DATA FOR PROCESSING:
--

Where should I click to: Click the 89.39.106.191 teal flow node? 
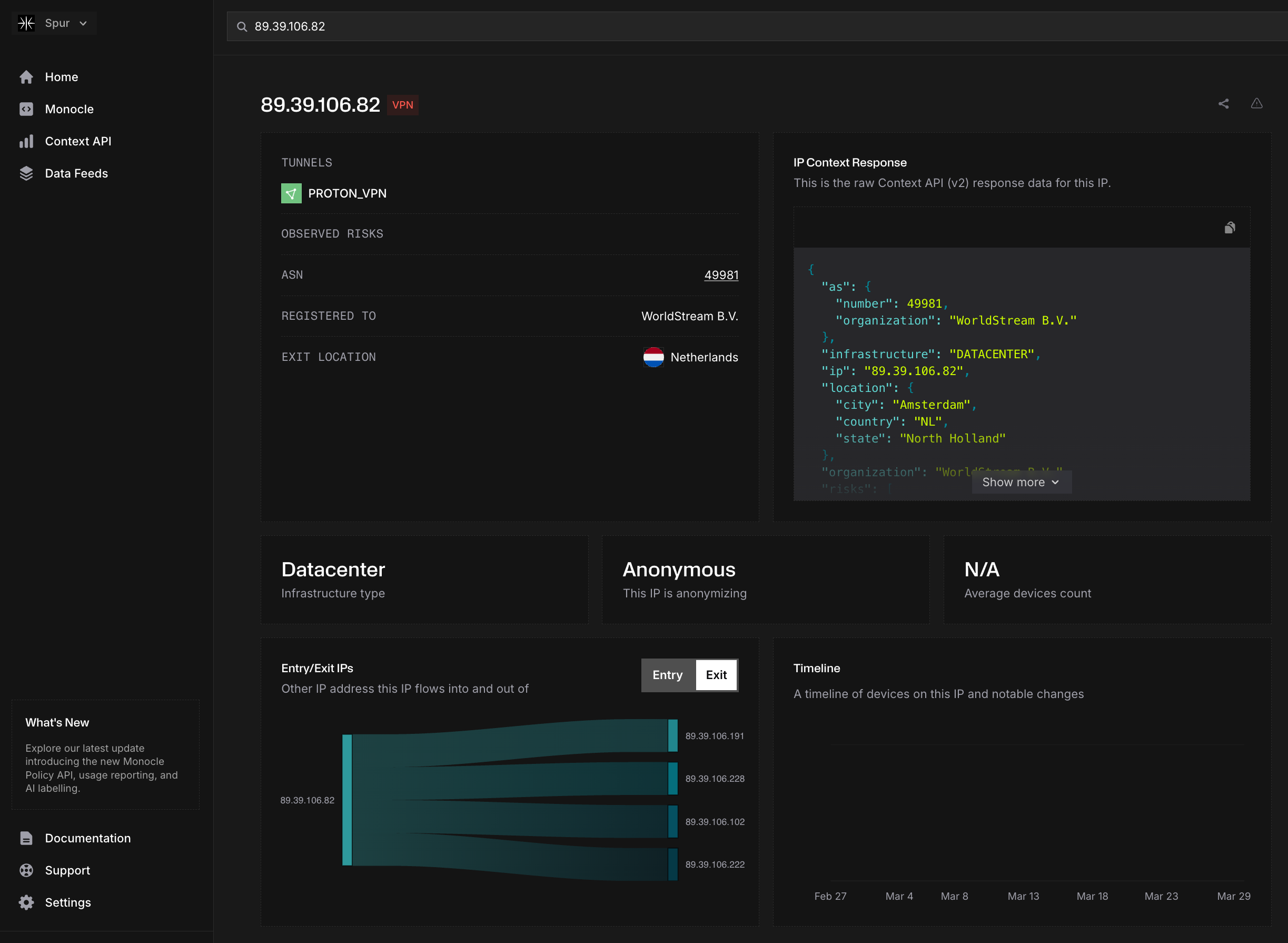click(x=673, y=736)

--

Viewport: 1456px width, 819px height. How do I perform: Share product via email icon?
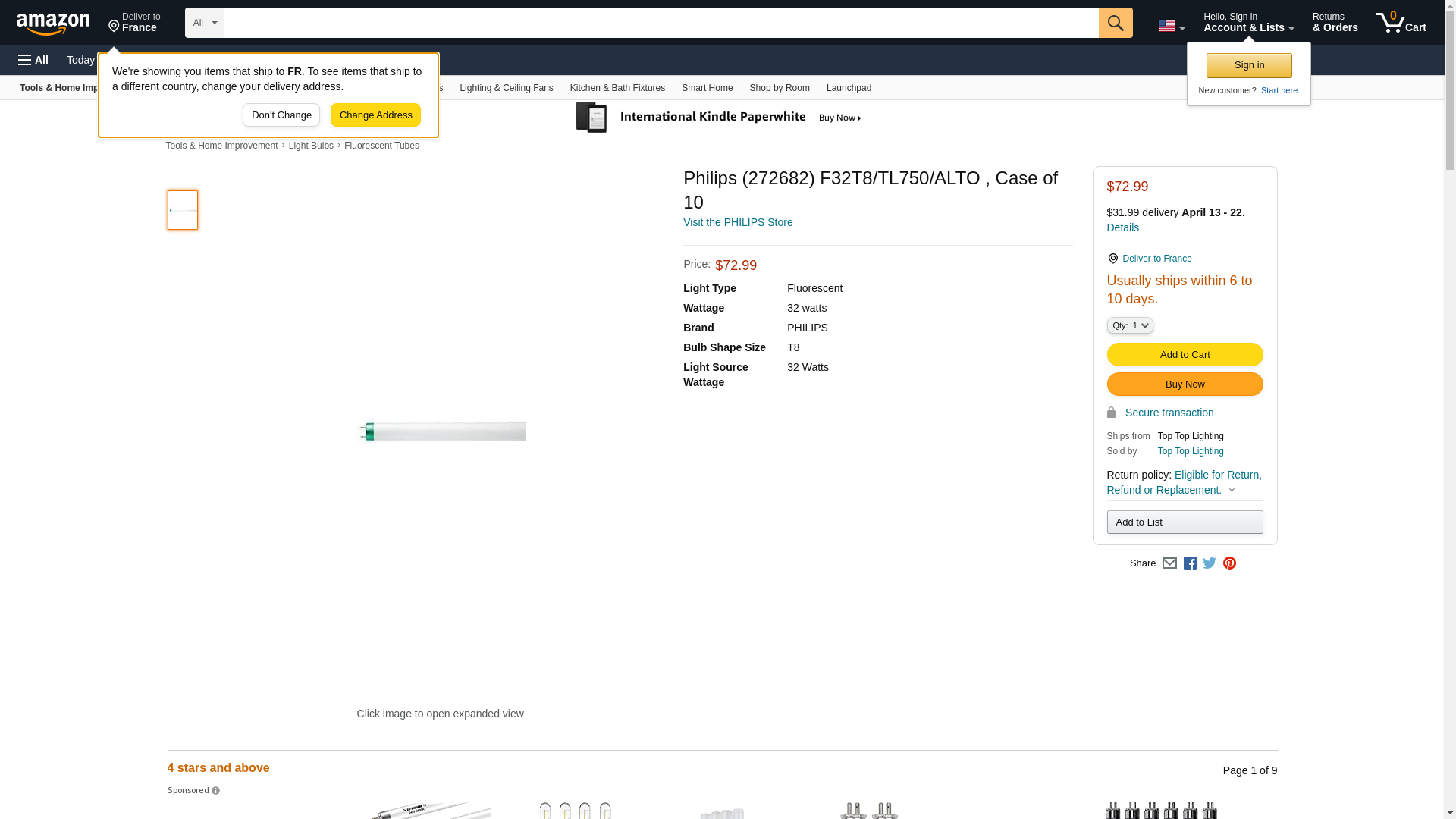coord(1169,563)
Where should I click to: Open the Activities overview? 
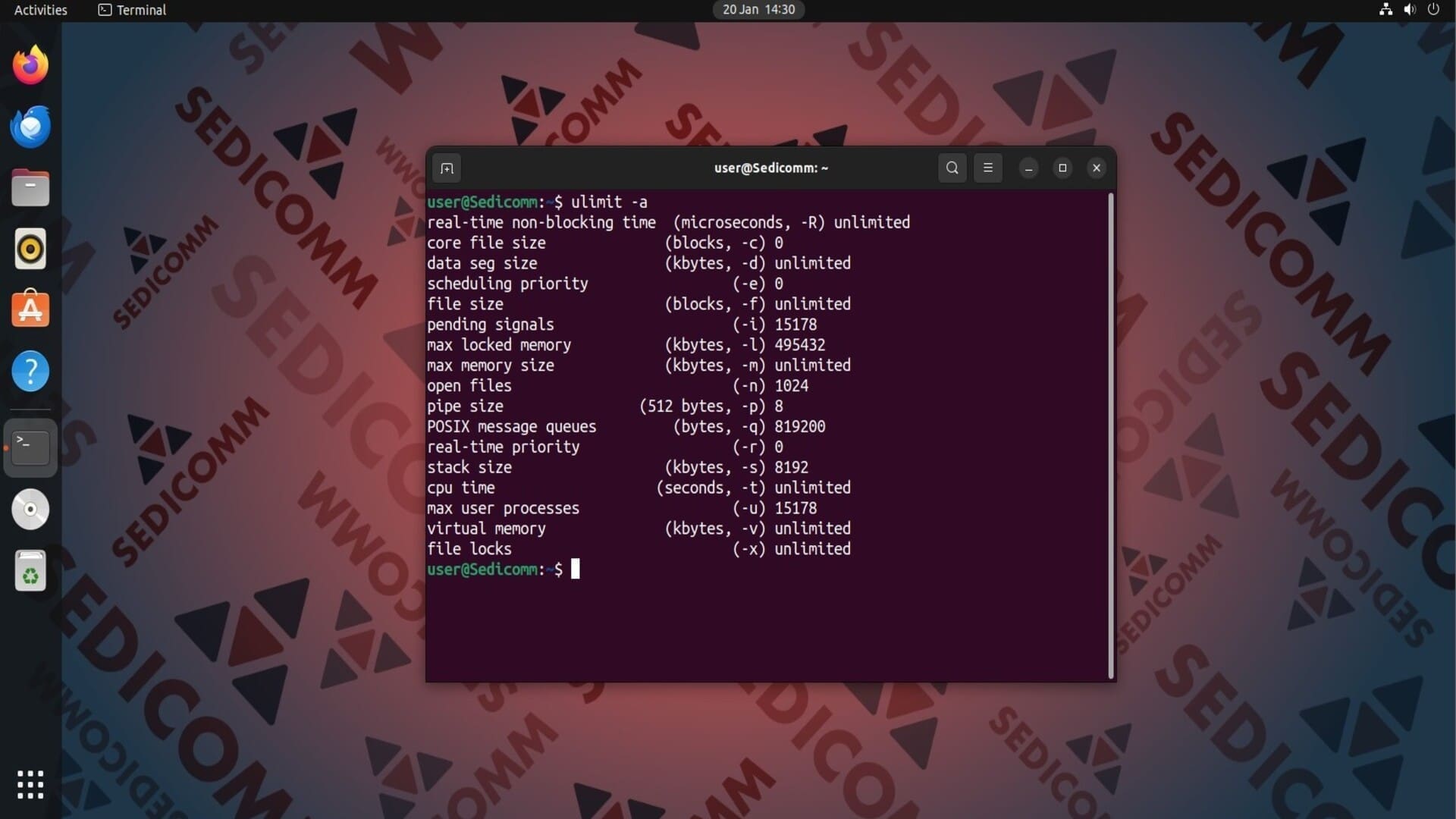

--

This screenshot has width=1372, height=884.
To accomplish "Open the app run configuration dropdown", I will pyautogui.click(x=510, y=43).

--

THE PROBLEM: Look through the data above for the string "Open" and copy every line where it appears.

EXERCISE SOLUTION:
Where should I click to: Open the Activities overview? 
To accomplish "Open the app run configuration dropdown", I will pyautogui.click(x=510, y=43).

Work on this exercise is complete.